Unrolling tree-recursion into an iterative program

I wrote a library that can generate arbitrary strings given a spec-object (https://github.com/rgrannell1/revexp) and I want to convert the function that reads the spec from a recursive algorithm to an iterative algorithm. I'm running into stackoverflow errors due to the depth of the specs I'm traversing.

I believe I need to move from using the call-stack to an explicit stack, but I've never done this before. I've read through previous posts on StackOverflow but I didn't fully understand how to apply the solutions to this problem.

Here is an example spec object.

const data = {
  every: [
    {
      digit: { zero: false }
    },
    {
      repeat: {
        value: { digit: {} }
      }
    }
  ]
}

and a minimal example of how the algorithm currently traverses the spec and generates a string matching the spec.

const fromSpec = (data) => {
  if (data.every) {
    return fromSpec.every(data)
  } else if (data.digit) {
    return fromSpec.digit()
  } else if (data.repeat) {
    return fromSpec.repeat(data.repeat)
  }
}

fromSpec.digit = () => {
  return Math.floor(Math.random() * 10)
}

fromSpec.every = part => {
  let message = ''

  for (const elem of part.every) {
    message += fromSpec(elem)
  }

  return message
}



fromSpec.repeat = part => {
  let message = ''
  
  // -- just using fixed repeat for the example
  for (let ith = 0; ith < 10; ++ith) {
    message += fromSpec(part.value)
  }

  return message
}

const result = fromSpec(data)
result // 1034856872

I'd appreciate any advice on how to traverse this data-structure and generate an output string in an iterative rather than recursive fashion.

• **Instruction A**: Could you write out the tree-recursion post, beginning at the words "and a minimal" and stopping after "return fromSpec.every(data)"?
• **Instruction B**: Which functions are defined in the code of the tree-recursion post?
• **Instruction C**: Can you carry on the tree-recursion post from its final sentence?

[Entries for locating text and elements]

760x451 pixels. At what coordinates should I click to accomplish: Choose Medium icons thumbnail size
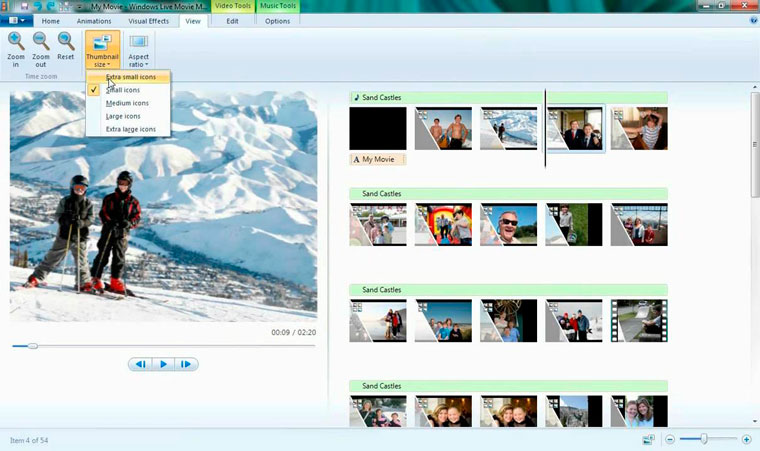[127, 103]
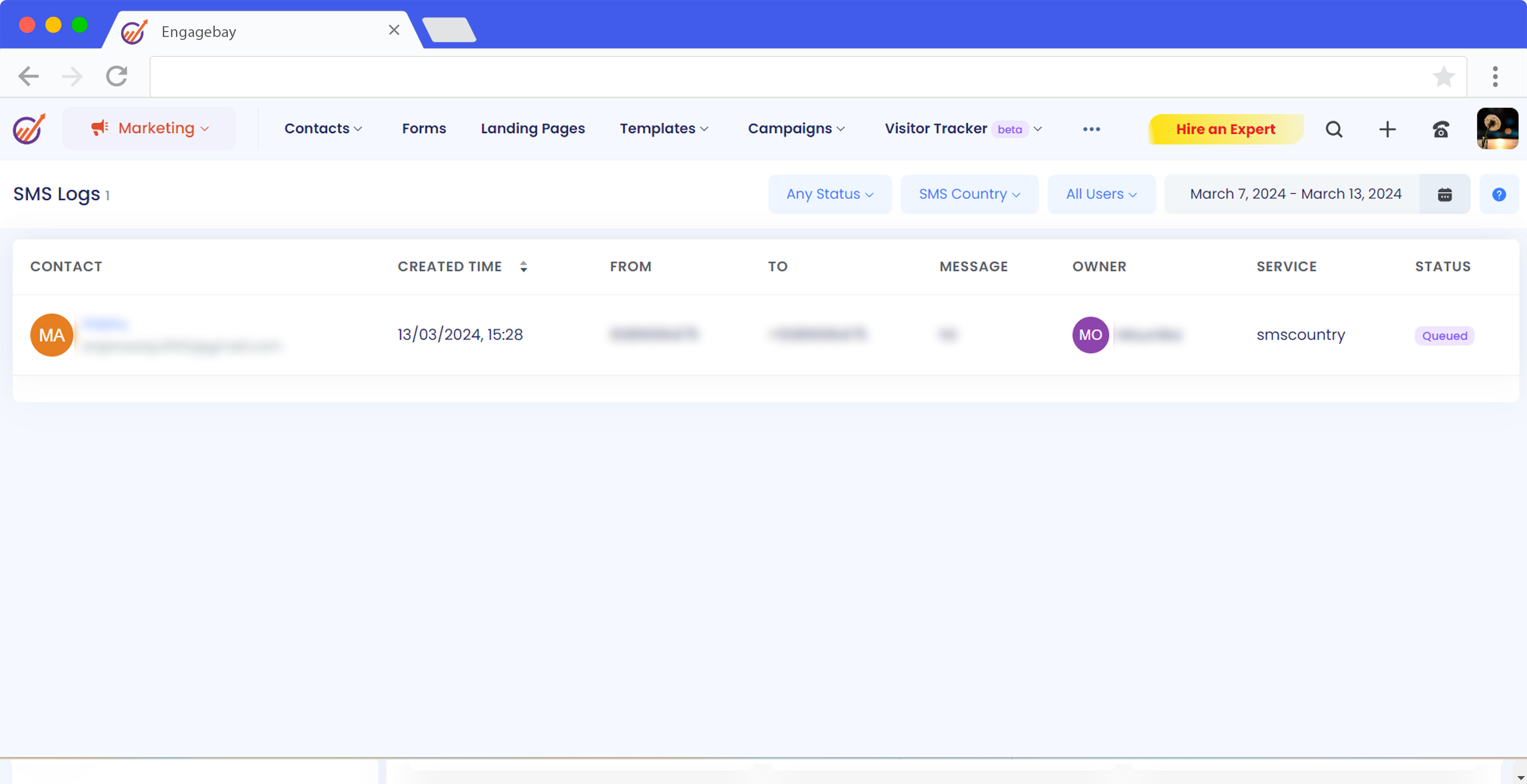This screenshot has width=1527, height=784.
Task: Expand the Any Status filter
Action: (829, 194)
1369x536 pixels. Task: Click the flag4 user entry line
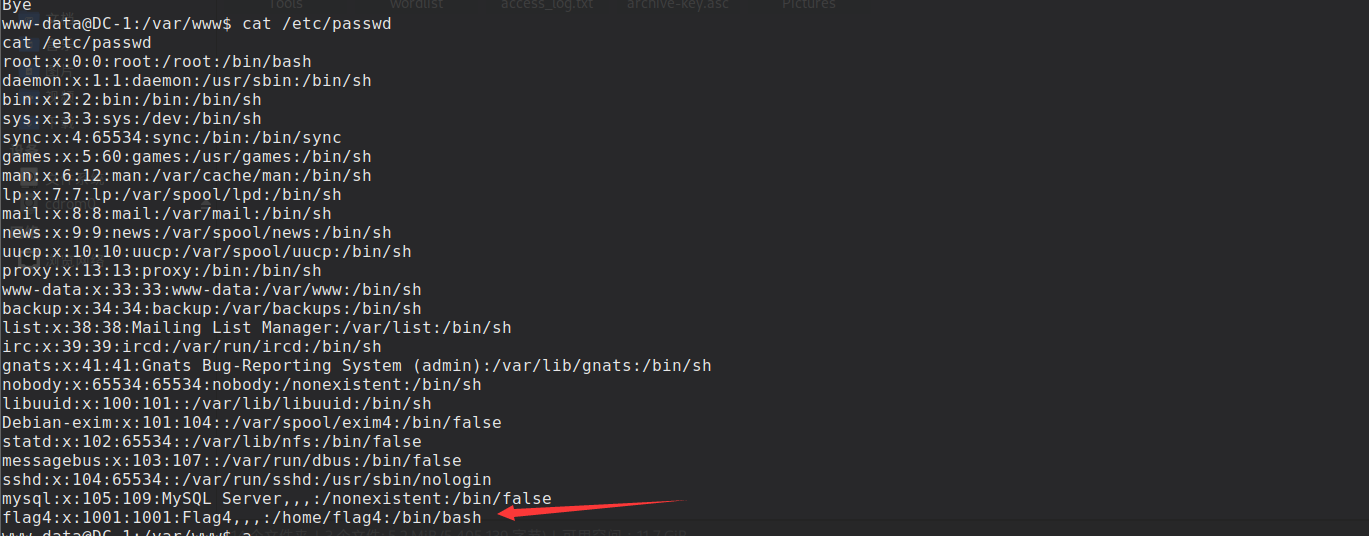[x=242, y=517]
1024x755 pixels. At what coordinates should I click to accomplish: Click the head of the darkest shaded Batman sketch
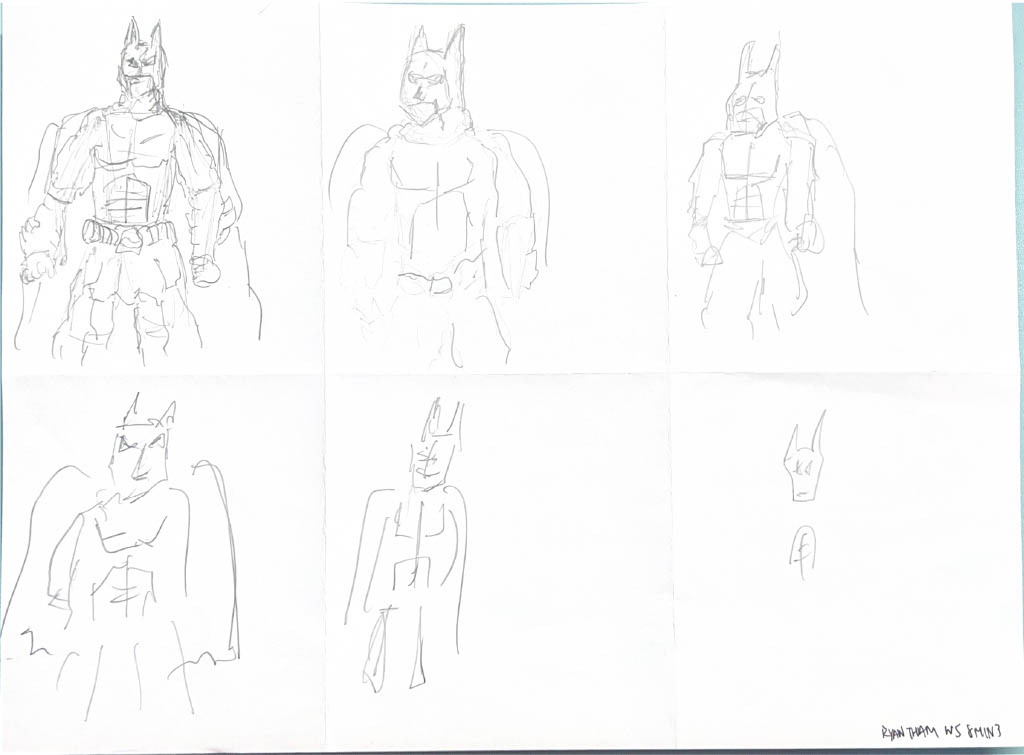point(141,65)
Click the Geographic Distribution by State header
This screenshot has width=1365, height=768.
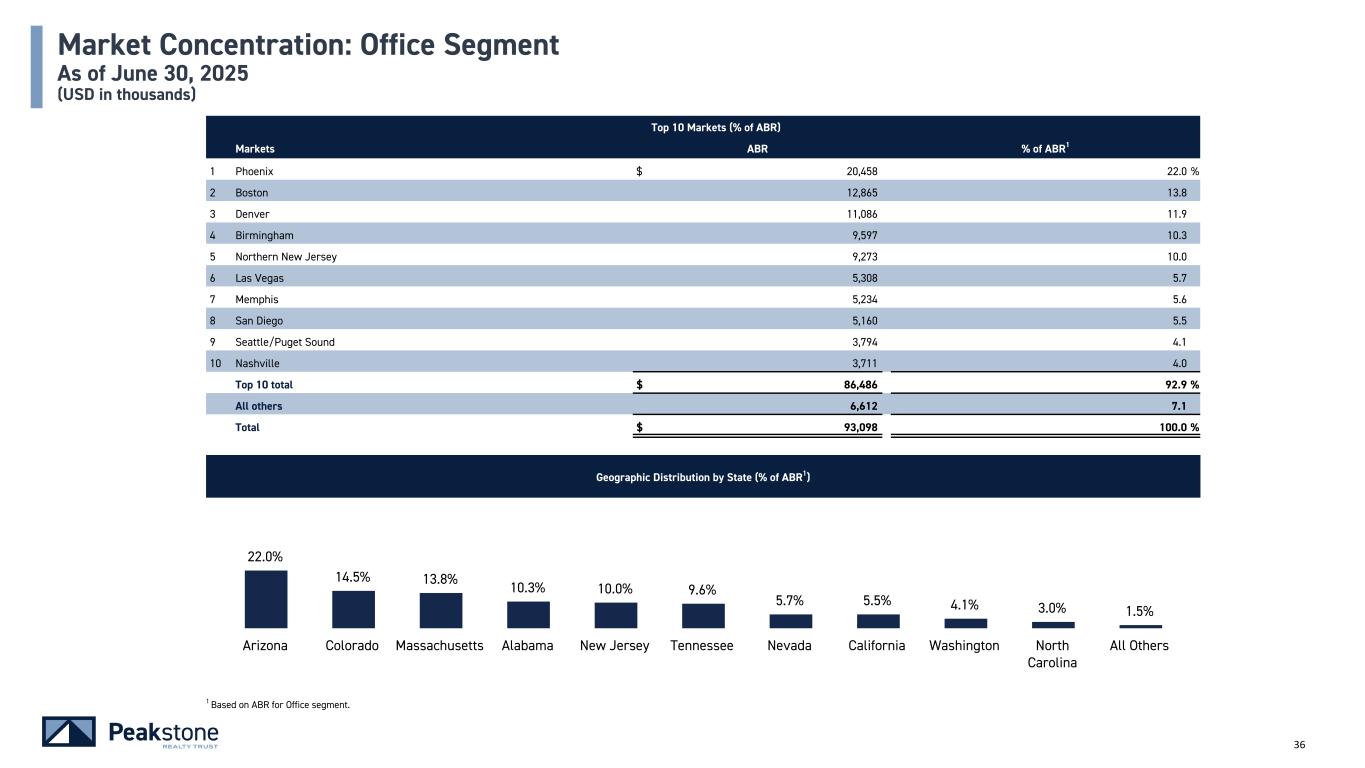pos(702,477)
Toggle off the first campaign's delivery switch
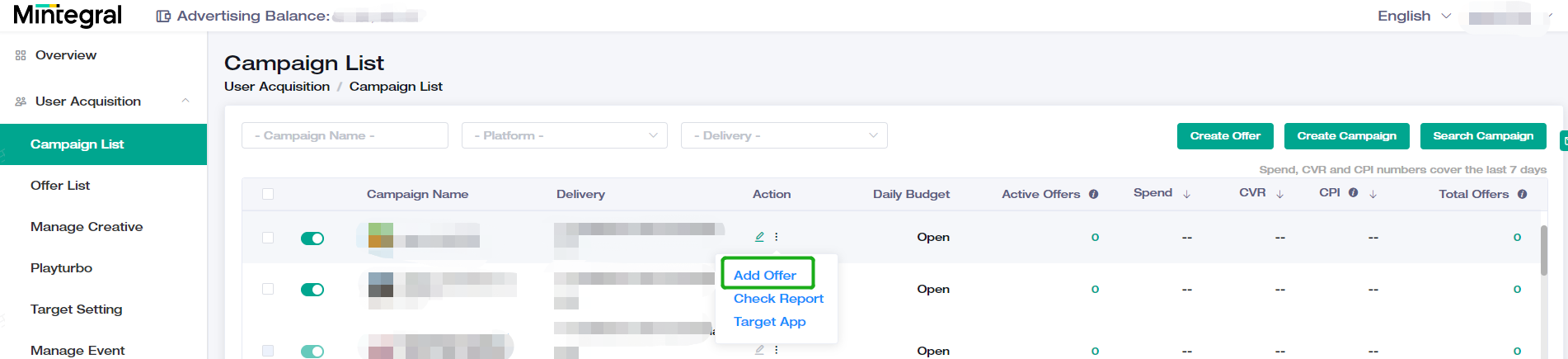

• **Final result A**:
and a minimal example of how the algorithm currently traverses the spec and generates a string matching the spec.

const fromSpec = (data) => {
  if (data.every) {
    return fromSpec.every(data)

• **Final result B**: fromSpec, fromSpec.digit, fromSpec.every, fromSpec.repeat

• **Final result C**:
Upvotes: 2

Views: 172

Answers (2)

Mulan
Mulan

Reputation: 135227

It's natural to write RevExp.toString as a recursive program because it is expected to process a recursively structured input. However because recursive programs can lead to deep stacks, it's not uncommon to flatten a recursive process to an iterative one.

Good programmers know that maintaining complexity goes a long way in sustaining our sanity. I want to keep my recursive program and I want the computer to handle flattening the process for me. Can I have my cake and eat it too?

Here's another way to look a the problem -

// example1.js

import { concat, upper, digit, str, toString } from './RevExp.js'

const licensePlate =
  concat(upper(), upper(), upper(), str("-"), digit(), digit(), digit())

console.log(toString(licensePlate))
console.log(toString(licensePlate))
console.log(toString(licensePlate))
// RFX-559
// VKT-794
// KSF-823

Let's begin writing the RevExp module. We'll start by creating constructors for each of our expression types -

// RevExp.js

const str = (value = "") =>
  ({ type: str, value })

const lower = () =>
  ({ type: lower })

const upper = () =>
  ({ type: upper })

const digit = ({ zero = true } = {}) =>
  ({ type: digit, zero })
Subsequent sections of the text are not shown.